» Do this
Shift every click coordinate in the answers by adding 57 to each number, then write out the stretch from the line containing "Expand the Address bar dropdown" through the end of the listing, requests included, with the new values. Omit the pictures.

# Start of Provided entries

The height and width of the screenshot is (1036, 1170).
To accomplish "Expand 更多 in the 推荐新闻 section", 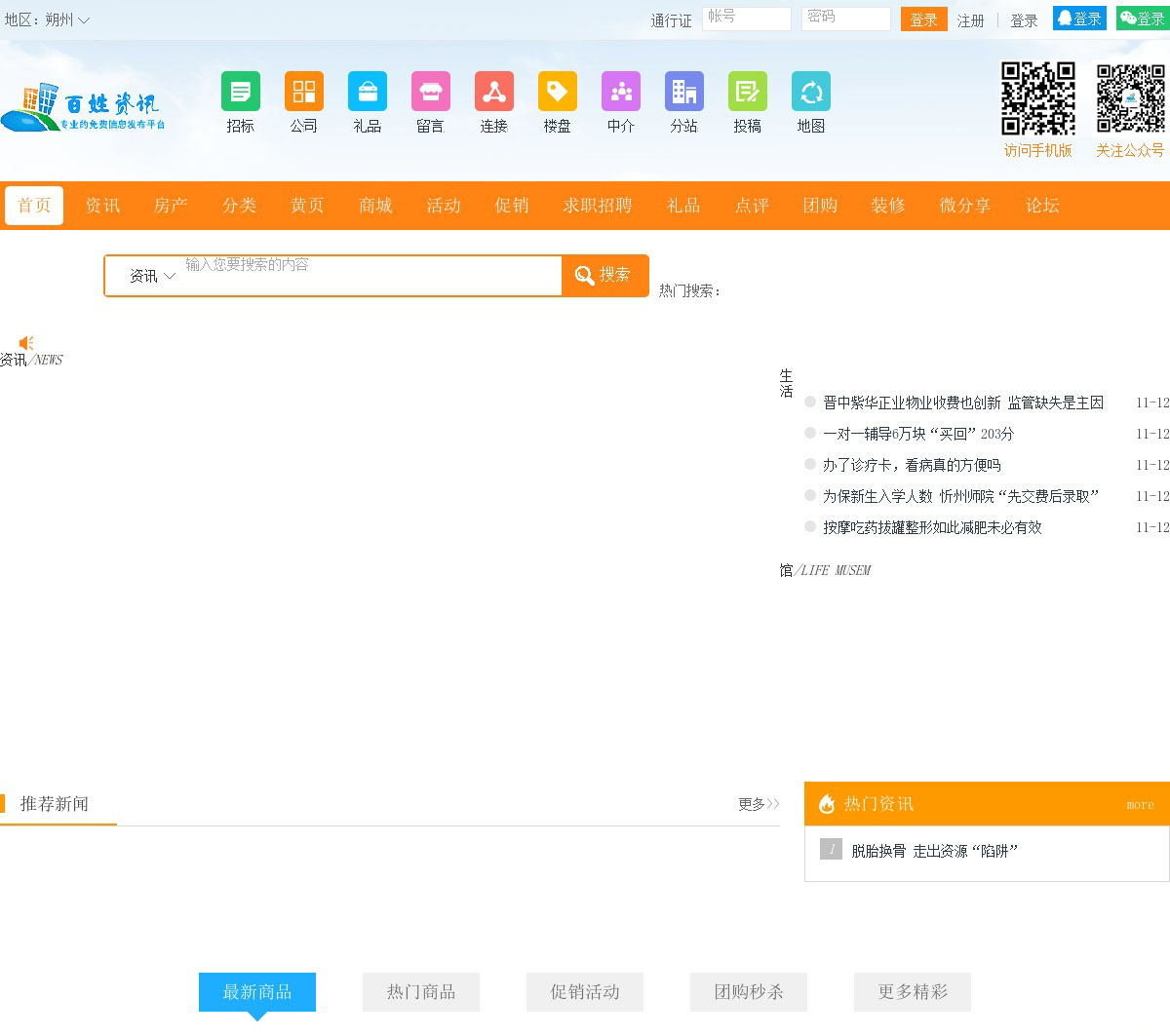I will pos(758,804).
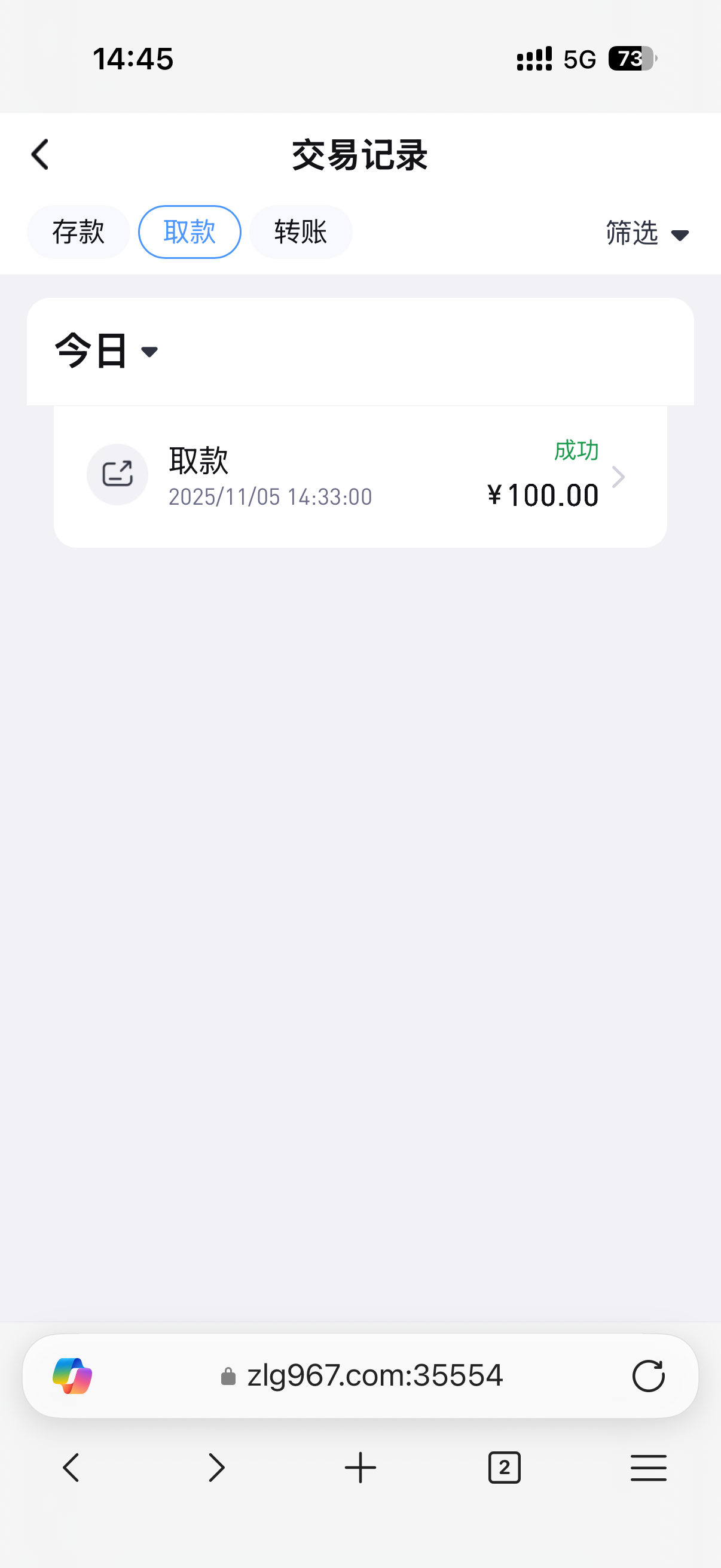Select the 取款 filter chip

(x=190, y=232)
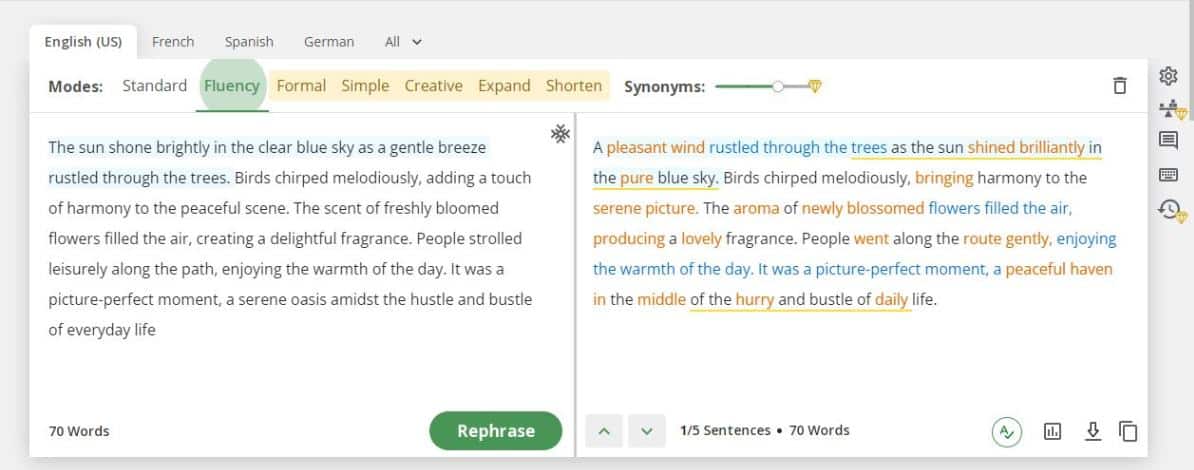1194x470 pixels.
Task: Click the highlighted word "aroma" in output
Action: click(x=756, y=208)
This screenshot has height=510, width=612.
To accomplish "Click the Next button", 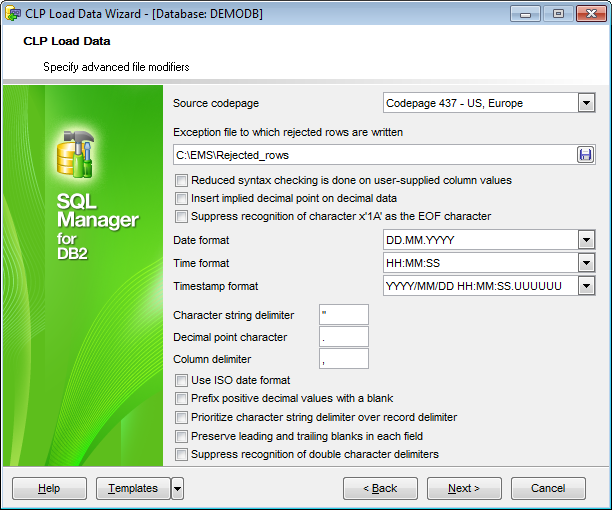I will [464, 488].
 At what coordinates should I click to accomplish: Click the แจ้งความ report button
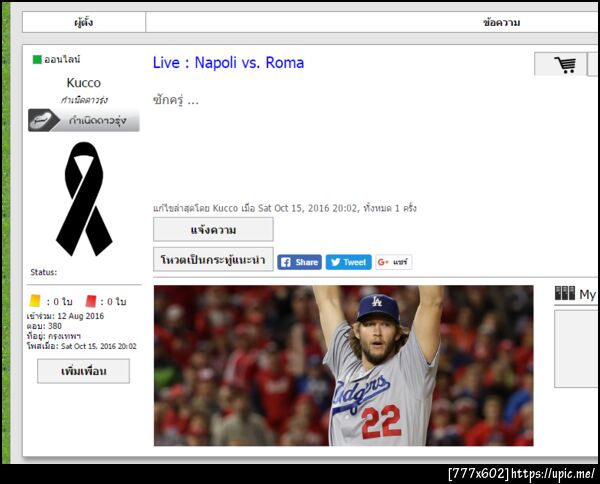213,230

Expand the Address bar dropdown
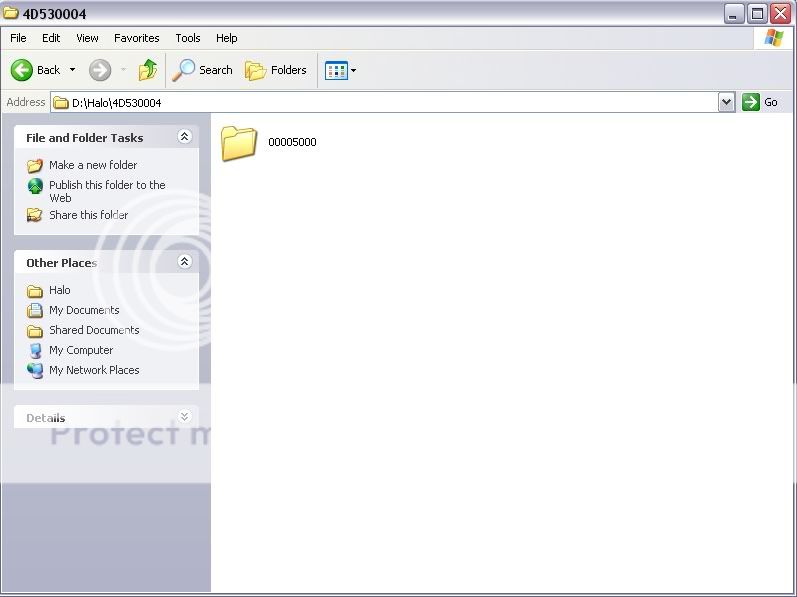coord(726,102)
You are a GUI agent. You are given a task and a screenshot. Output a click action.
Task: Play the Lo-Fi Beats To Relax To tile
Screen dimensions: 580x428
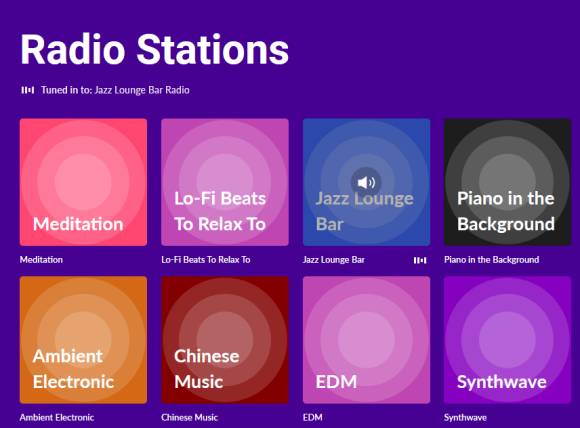(x=225, y=182)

# End of Provided entries

» Final result
Expand the Address bar dropdown
coord(783,159)
You are a GUI agent. You are given a task and a screenshot. Output a click action.
Task: Play the Lo-Fi Beats To Relax To tile
Screen dimensions: 580x428
(x=282, y=239)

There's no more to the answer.